DATA SHOWN –
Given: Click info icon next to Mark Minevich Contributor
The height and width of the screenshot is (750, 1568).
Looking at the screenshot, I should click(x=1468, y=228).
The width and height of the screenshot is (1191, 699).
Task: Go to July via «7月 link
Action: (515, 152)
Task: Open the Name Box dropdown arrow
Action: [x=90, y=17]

TASK DESCRIPTION –
Rewrite all of the entries with "info icon" swapped for "information icon", and leave every other part as it is.

EXERCISE OUTPUT –
Given: Click information icon next to Mark Minevich Contributor
The height and width of the screenshot is (750, 1568).
Looking at the screenshot, I should click(x=1468, y=228).
The width and height of the screenshot is (1191, 699).
Task: Go to July via «7月 link
Action: (515, 152)
Task: Open the Name Box dropdown arrow
Action: [x=90, y=17]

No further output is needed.